Rewrite all of the entries below as a numbered list, omitting any blank lines.

Exercise materials start

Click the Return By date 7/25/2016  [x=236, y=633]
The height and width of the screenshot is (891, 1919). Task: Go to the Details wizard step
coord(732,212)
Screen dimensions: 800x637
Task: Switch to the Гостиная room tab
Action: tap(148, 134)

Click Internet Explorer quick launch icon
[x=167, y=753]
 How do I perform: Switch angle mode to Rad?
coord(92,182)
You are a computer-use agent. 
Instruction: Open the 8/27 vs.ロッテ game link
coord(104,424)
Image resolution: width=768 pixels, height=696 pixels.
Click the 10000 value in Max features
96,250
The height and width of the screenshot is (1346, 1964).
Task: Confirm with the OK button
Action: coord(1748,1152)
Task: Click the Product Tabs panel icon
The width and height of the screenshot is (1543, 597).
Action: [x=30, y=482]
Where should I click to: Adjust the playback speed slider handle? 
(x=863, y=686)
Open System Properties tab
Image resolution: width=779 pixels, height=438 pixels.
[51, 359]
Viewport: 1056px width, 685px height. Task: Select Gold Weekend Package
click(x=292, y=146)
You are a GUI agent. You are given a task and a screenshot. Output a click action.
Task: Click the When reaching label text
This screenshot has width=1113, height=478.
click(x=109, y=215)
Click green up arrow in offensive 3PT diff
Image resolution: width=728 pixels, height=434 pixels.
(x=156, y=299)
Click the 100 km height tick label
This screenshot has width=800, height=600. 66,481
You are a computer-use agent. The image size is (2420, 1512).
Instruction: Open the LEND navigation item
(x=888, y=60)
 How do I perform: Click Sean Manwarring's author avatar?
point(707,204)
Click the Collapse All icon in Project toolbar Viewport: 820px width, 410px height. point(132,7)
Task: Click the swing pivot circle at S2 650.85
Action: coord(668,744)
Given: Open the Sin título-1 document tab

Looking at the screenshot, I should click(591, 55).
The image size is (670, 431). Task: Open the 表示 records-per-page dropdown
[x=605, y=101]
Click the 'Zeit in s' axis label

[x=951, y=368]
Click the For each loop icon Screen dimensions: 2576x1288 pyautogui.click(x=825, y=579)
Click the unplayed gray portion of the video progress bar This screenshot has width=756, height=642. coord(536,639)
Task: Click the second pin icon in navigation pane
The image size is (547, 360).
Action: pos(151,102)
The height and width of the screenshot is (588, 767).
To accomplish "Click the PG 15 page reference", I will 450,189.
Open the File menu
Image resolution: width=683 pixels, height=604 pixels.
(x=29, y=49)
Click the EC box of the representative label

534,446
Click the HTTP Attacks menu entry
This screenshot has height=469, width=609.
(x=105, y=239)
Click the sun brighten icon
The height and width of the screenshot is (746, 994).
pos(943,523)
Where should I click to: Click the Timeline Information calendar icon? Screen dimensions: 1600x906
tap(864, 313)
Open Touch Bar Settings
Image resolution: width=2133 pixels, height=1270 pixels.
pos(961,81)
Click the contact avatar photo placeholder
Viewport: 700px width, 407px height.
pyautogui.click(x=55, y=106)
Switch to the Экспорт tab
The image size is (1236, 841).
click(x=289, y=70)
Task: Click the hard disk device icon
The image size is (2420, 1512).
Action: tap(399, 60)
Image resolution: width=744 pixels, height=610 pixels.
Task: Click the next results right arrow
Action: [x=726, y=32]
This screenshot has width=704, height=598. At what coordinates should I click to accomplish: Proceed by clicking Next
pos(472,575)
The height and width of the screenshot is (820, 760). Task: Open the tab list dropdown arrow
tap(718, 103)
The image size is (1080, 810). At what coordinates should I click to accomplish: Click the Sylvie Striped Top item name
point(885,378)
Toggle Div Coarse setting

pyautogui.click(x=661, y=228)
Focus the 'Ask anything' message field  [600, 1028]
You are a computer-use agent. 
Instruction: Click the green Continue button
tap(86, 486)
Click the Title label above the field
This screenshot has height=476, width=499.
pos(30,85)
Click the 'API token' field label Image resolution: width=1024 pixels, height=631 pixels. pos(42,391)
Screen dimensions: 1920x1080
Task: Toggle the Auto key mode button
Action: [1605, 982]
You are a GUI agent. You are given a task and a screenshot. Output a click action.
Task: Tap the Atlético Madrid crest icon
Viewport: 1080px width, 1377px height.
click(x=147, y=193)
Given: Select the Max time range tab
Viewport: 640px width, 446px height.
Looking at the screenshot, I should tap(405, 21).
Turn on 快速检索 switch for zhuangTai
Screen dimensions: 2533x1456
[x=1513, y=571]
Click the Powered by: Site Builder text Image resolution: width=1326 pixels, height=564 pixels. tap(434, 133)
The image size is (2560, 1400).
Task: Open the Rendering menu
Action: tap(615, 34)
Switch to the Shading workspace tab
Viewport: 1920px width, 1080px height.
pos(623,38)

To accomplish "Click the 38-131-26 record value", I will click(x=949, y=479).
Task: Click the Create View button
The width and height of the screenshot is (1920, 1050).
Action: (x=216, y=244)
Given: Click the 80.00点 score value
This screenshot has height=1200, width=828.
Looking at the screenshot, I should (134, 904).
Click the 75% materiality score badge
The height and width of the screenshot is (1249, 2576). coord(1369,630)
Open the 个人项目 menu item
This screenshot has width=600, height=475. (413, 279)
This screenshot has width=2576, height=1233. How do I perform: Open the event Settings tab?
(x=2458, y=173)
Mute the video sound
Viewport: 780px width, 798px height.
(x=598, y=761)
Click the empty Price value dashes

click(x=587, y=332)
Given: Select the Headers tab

Exercise materials end

- _Task solution_
1. Click the Return By date 7/25/2016  [x=236, y=633]
2. The height and width of the screenshot is (891, 1919). Task: Go to the Details wizard step
3. coord(732,212)
4. Screen dimensions: 800x637
5. Task: Switch to the Гостиная room tab
6. Action: tap(148, 134)
7. Click Internet Explorer quick launch icon
8. [x=167, y=753]
9.  How do I perform: Switch angle mode to Rad?
10. coord(92,182)
11. You are a computer-use agent. 
12. Instruction: Open the 8/27 vs.ロッテ game link
13. coord(104,424)
14. Image resolution: width=768 pixels, height=696 pixels.
15. Click the 10000 value in Max features
16. 96,250
17. The height and width of the screenshot is (1346, 1964).
18. Task: Confirm with the OK button
19. Action: coord(1748,1152)
20. Task: Click the Product Tabs panel icon
21. The width and height of the screenshot is (1543, 597).
22. Action: [x=30, y=482]
23. Where should I click to: Adjust the playback speed slider handle? 
24. (x=863, y=686)
25. Open System Properties tab
26. Image resolution: width=779 pixels, height=438 pixels.
27. [51, 359]
28. Viewport: 1056px width, 685px height. Task: Select Gold Weekend Package
29. click(x=292, y=146)
30. You are a GUI agent. You are given a task and a screenshot. Output a click action.
31. Task: Click the When reaching label text
32. This screenshot has width=1113, height=478.
33. click(x=109, y=215)
34. Click green up arrow in offensive 3PT diff
35. Image resolution: width=728 pixels, height=434 pixels.
36. (x=156, y=299)
37. Click the 100 km height tick label
38. This screenshot has width=800, height=600. 66,481
39. You are a computer-use agent. The image size is (2420, 1512).
40. Instruction: Open the LEND navigation item
41. (x=888, y=60)
42.  How do I perform: Click Sean Manwarring's author avatar?
43. point(707,204)
44. Click the Collapse All icon in Project toolbar Viewport: 820px width, 410px height. point(132,7)
45. Task: Click the swing pivot circle at S2 650.85
46. Action: coord(668,744)
47. Given: Open the Sin título-1 document tab
48. Looking at the screenshot, I should click(591, 55).
49. The image size is (670, 431). Task: Open the 表示 records-per-page dropdown
50. [x=605, y=101]
51. Click the 'Zeit in s' axis label
52. [x=951, y=368]
53. Click the For each loop icon Screen dimensions: 2576x1288 pyautogui.click(x=825, y=579)
54. Click the unplayed gray portion of the video progress bar This screenshot has width=756, height=642. coord(536,639)
55. Task: Click the second pin icon in navigation pane
56. The image size is (547, 360).
57. Action: pos(151,102)
58. The height and width of the screenshot is (588, 767).
59. To accomplish "Click the PG 15 page reference", I will 450,189.
60. Open the File menu
61. Image resolution: width=683 pixels, height=604 pixels.
62. (x=29, y=49)
63. Click the EC box of the representative label
64. 534,446
65. Click the HTTP Attacks menu entry
66. This screenshot has height=469, width=609.
67. (x=105, y=239)
68. Click the sun brighten icon
69. The height and width of the screenshot is (746, 994).
70. pos(943,523)
71. Where should I click to: Click the Timeline Information calendar icon? Screen dimensions: 1600x906
72. tap(864, 313)
73. Open Touch Bar Settings
74. Image resolution: width=2133 pixels, height=1270 pixels.
75. pos(961,81)
76. Click the contact avatar photo placeholder
77. Viewport: 700px width, 407px height.
78. pyautogui.click(x=55, y=106)
79. Switch to the Экспорт tab
80. The image size is (1236, 841).
81. click(x=289, y=70)
82. Task: Click the hard disk device icon
83. The image size is (2420, 1512).
84. Action: tap(399, 60)
85. Image resolution: width=744 pixels, height=610 pixels.
86. Task: Click the next results right arrow
87. Action: [x=726, y=32]
88. This screenshot has width=704, height=598. At what coordinates should I click to accomplish: Proceed by clicking Next
89. pos(472,575)
90. The height and width of the screenshot is (820, 760). Task: Open the tab list dropdown arrow
91. tap(718, 103)
92. The image size is (1080, 810). At what coordinates should I click to accomplish: Click the Sylvie Striped Top item name
93. point(885,378)
94. Toggle Div Coarse setting
95. pyautogui.click(x=661, y=228)
96. Focus the 'Ask anything' message field  [600, 1028]
97. You are a computer-use agent. 
98. Instruction: Click the green Continue button
99. tap(86, 486)
100. Click the Title label above the field
101. This screenshot has height=476, width=499.
102. pos(30,85)
103. Click the 'API token' field label Image resolution: width=1024 pixels, height=631 pixels. pos(42,391)
104. Screen dimensions: 1920x1080
105. Task: Toggle the Auto key mode button
106. Action: [1605, 982]
107. You are a GUI agent. You are given a task and a screenshot. Output a click action.
108. Task: Tap the Atlético Madrid crest icon
109. Viewport: 1080px width, 1377px height.
110. click(x=147, y=193)
111. Given: Select the Max time range tab
112. Viewport: 640px width, 446px height.
113. Looking at the screenshot, I should tap(405, 21).
114. Turn on 快速检索 switch for zhuangTai
115. Screen dimensions: 2533x1456
116. [x=1513, y=571]
117. Click the Powered by: Site Builder text Image resolution: width=1326 pixels, height=564 pixels. tap(434, 133)
118. The image size is (2560, 1400).
119. Task: Open the Rendering menu
120. Action: tap(615, 34)
121. Switch to the Shading workspace tab
122. Viewport: 1920px width, 1080px height.
123. pos(623,38)
124. To accomplish "Click the 38-131-26 record value", I will click(x=949, y=479).
125. Task: Click the Create View button
126. The width and height of the screenshot is (1920, 1050).
127. Action: (x=216, y=244)
128. Given: Click the 80.00点 score value
129. This screenshot has height=1200, width=828.
130. Looking at the screenshot, I should (134, 904).
131. Click the 75% materiality score badge
132. The height and width of the screenshot is (1249, 2576). coord(1369,630)
133. Open the 个人项目 menu item
134. This screenshot has width=600, height=475. (413, 279)
135. This screenshot has width=2576, height=1233. How do I perform: Open the event Settings tab?
136. (x=2458, y=173)
137. Mute the video sound
138. Viewport: 780px width, 798px height.
139. (x=598, y=761)
140. Click the empty Price value dashes
141. click(x=587, y=332)
142. Given: Select the Headers tab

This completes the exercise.